Artur Mas, durante el Consell Nacional del CDC. EFE / Andreu Dalmau

15 de diciembre de 2012 (18:23 CET)

El president Artur Mas es consciente de que puede iniciar una de las legislaturas más inestables desde la recuperación de la Generalitat, en 1980. Los 50 diputados de CiU, sin un apoyo parlamentario estable, son insuficientes para gestionar el día a día. Aún menos para iniciar un proceso soberanista que pueda culminar en un referéndum de autodeterminación. Por ello, Mas valora dilatar la investidura como president en el Parlament, dentro de lo que legalmente sea posible.

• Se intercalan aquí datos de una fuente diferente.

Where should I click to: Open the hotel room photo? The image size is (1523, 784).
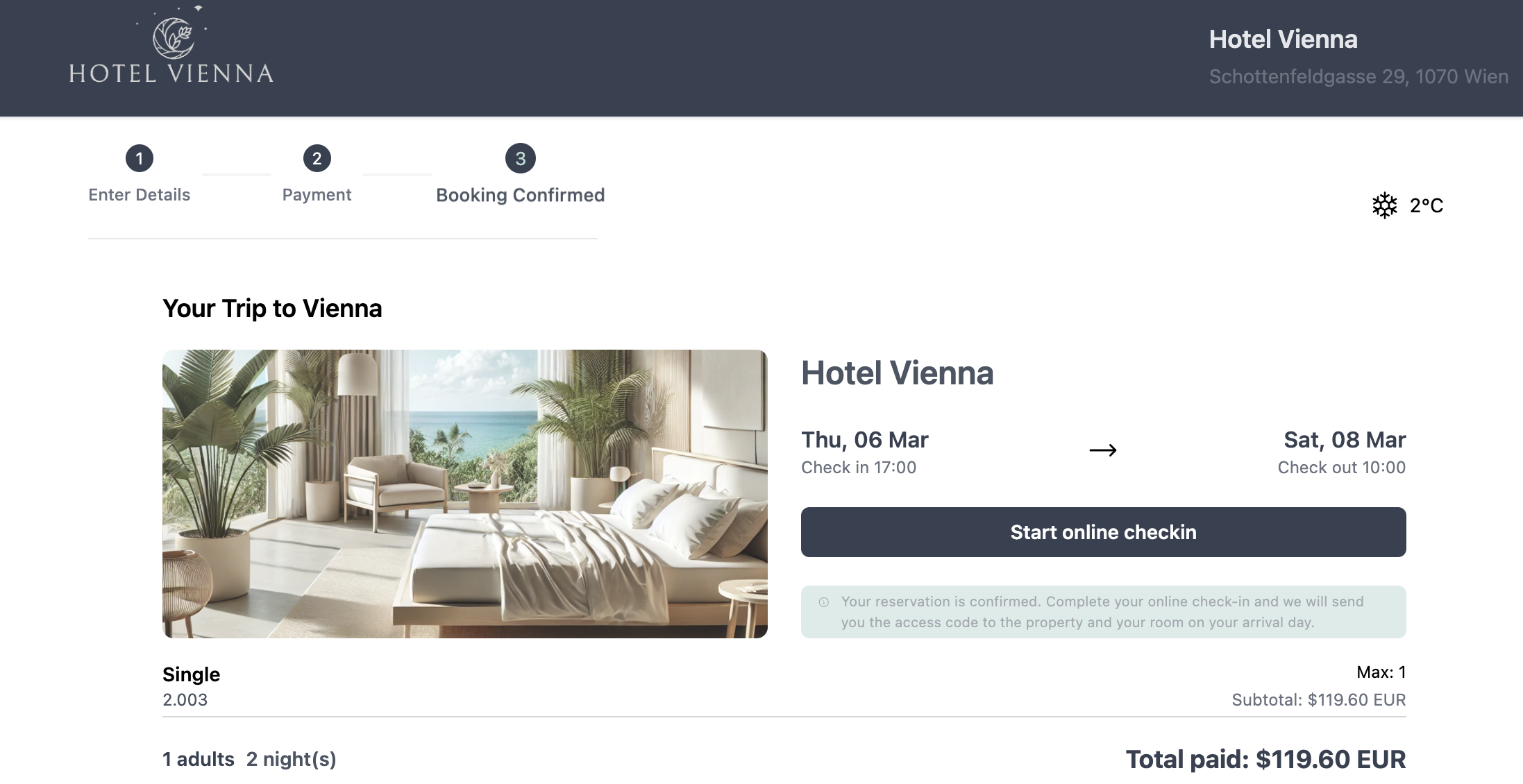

Animado por los suyos, y también gracias a la determinación de los dirigentes de Esquerra, que desean agotar todas las posibilidades, Mas ha recordado que hay un plazo legal de 10 días hábiles entre la constitución del Parlament –este lunes—y el pleno de investidura. En ese lapso, el líder de CiU quiere cerrar un acuerdo de gobernabilidad con Esquerra.

Si se agota el calendario legal, aunque estaba previsto que Mas fuese elegido president el próximo jueves, el debate de investidura definitivo se podría celebrar el jueves 3 y el viernes 4 de enero de 2013.

Planificar el 2013

La razón es evidente. Mas quiere agotar, como Esquerra, todas las posibilidades y ser elegido con una cierta garantía de estabilidad. Como mínimo con el objetivo de tener un año por delante. Tras la aprobación de los presupuestos del 2013, y con alguna sorpresa satisfactoria, que podría ser un mayor margen de déficit –la Comisión Europea deberá decidir si flexibiliza el déficit de España en su reunión del mes de febrero—Mas podría comenzar a pensar en cómo planificar el referéndum, la gran exigencia de ERC, pero también el gran compromiso del líder de CiU cuando adelantó las elecciones.

Las negociaciones entre CiU y ERC se han reiniciado este mismo fin de semana. La secretaria general de ERC, Marta Rovira, ha asegurado que las negociaciones seguirán, con las reuniones de las distintas comisiones, incluso aunque el lunes arranque la legislatura catalana. “Hay más puntos de acuerdo, que de desacuerdo”, ha insistido Rovira, tras el consejo nacional de ERC.

¿Adelantar de nuevo las elecciones?

El punto central, según ha explicado la propia dirigente de Esquerra, es diciembre de 2013. En ese momento, se habrá agotado la hoja de ruta establecida, según la cual el Govern de Artur Mas habría hecho todo lo posible para realizar una consulta con una base legal. Pero si no tiene el permiso del Gobierno central, ¿qué pasará? Aquí la incertidumbre es total. Y Esquerra cree que Mas podría, en ese instante, convocar de nuevo elecciones. Por ello, CiU se niega a fijar una fecha para la consulta.

Mas, en cualquier caso, con su decisión de no ser investido hasta que no alcance un acuerdo de gobernabilidad con Esquerra, está presionando a todos los negociadores. Oriol Junqueras se ha comprometido a votar la investidura de Mas. Pero eso, ahora, no es suficiente. Mas quiere ser investido el próximo jueves. Por tanto, la negociación final será intensa.